Wa iny-yureedoo khiyaa nataka faqad khaanullaaha min qablu fa amkana minhum; wallaahu 'aleemum Hakeem
Sana hıyanet etmek isterlerse kesin olan şu ki, daha önce Allah'a hıyanet ettiler de Allah, aleyhlerine bir imkân yarattı. Allah herşeyi bilen, her hikmete sahip olandır.

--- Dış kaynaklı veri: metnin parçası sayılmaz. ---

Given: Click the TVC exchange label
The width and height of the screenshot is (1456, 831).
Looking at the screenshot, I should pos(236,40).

Innal lazeena aamanoo wa haajaroo wa jaahadoo bi amwaalihim wa anfusihim fee sabeelil laahi wallazeena aawaw wa nasarooo ulaaa'ika ba'duhum awliyaaa'u ba'd; wallazeena aamanoo wa lam yuhaajiroo maa lakum minw walaayatihim min shai'in hatta yuhaajiroo; wa inistan sarookum fid deeni fa'alaiku munnasru illaa 'alaa qawmim bainakum wa bainahum meesaaq; wallaahu bimaa ta'maloona Baseer
Onlar ki, inanıp hicret ettiler, mallarıyla, canlarıyla Allah yolunda cihat ettiler; onlar ki hicret edenleri barındırdılar, onlara yardım ettiler, işte onlar birbirlerinin dostlarıdır. İman edip de hicret etmeyenlere gelince, hicret edecekleri vakte kadar size onların yönetiminden bir şey düşmüyor. Ama sizden dinde yardım isterlerse, sizinle aralarında antlaşma bulunan bir topluluk aleyhinde olmamak üzere, kendilerine yardım etmeniz gerekir. Allah, yapmakta olduklarınızı iyice görmektedir.

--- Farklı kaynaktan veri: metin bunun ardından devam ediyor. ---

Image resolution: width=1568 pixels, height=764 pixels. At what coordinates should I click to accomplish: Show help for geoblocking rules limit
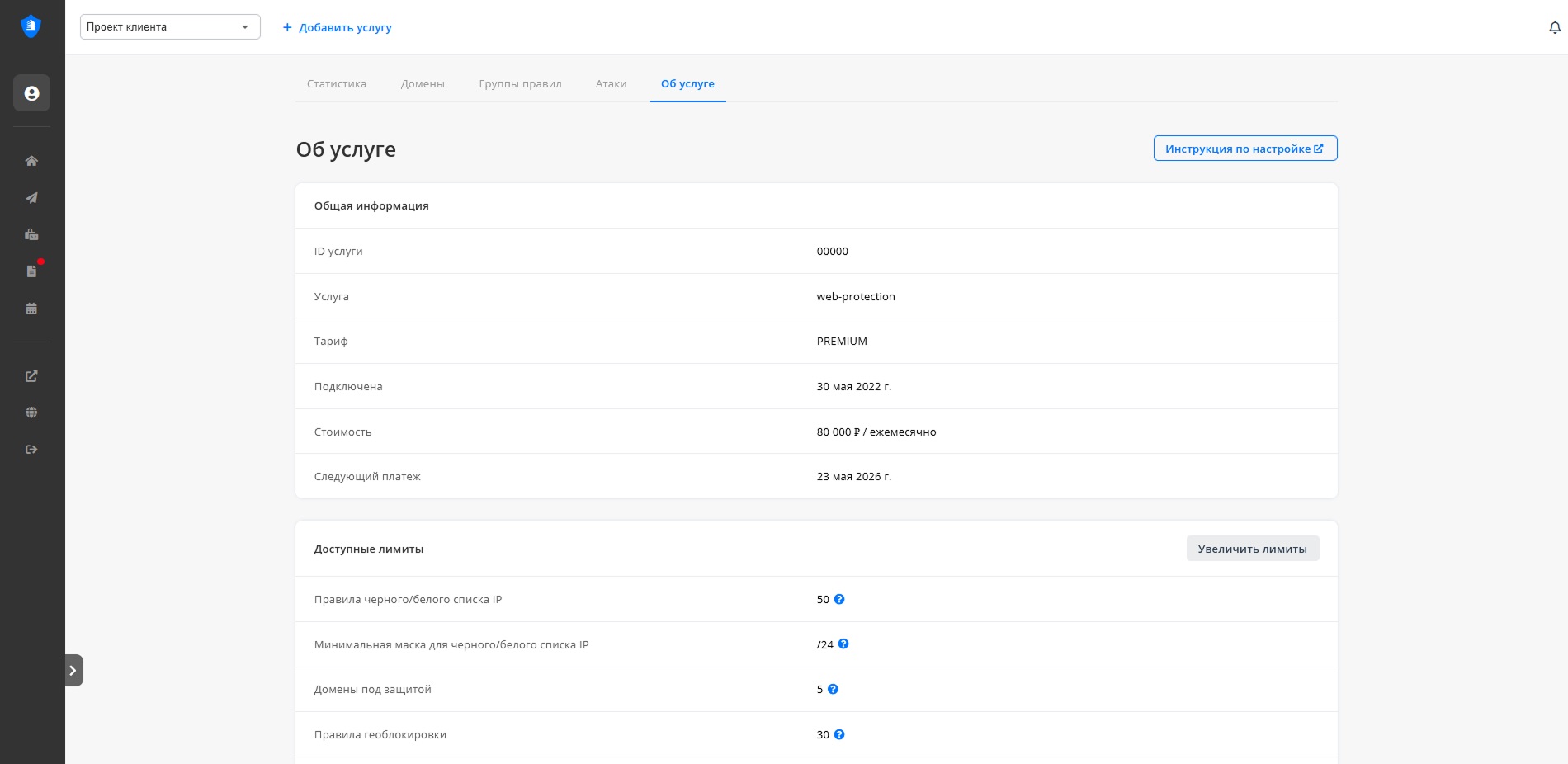(x=839, y=734)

Wallazeena aamanoo wa haajaroo wa jaahadoo fee sabeelil laahi wallazeena aawaw wa nasarooo ulaaa'ika humul mu'minoona haqqaa; lahum maghfiratunw wa rizqun kareem
O inanıp hicret edenler, Allah yolunda cihat edenler, o barındırıp yardımcı olanlar var ya, gerçek müminler işte onlardır! Bir bağışlanma var onlar için, bol bir rızık var.
Wallazeena aamanoo mim ba'du wa haajaroo wa jaahadoo ma;akum faulaaa'ika minkum; wa ulul arhaami baduhum awlaa biba'din fee Kitaabil laah; innal laaha bikulli shai'in 'Aleem
Sonradan inanarak hicret edip de sizinle birlikte cihada katılanlar da sizdendir. Kan akrabaları ise, Allah'ın Kitabı'na göre birbirlerine daha yakın dostturlar. Allah herşeyi bilir.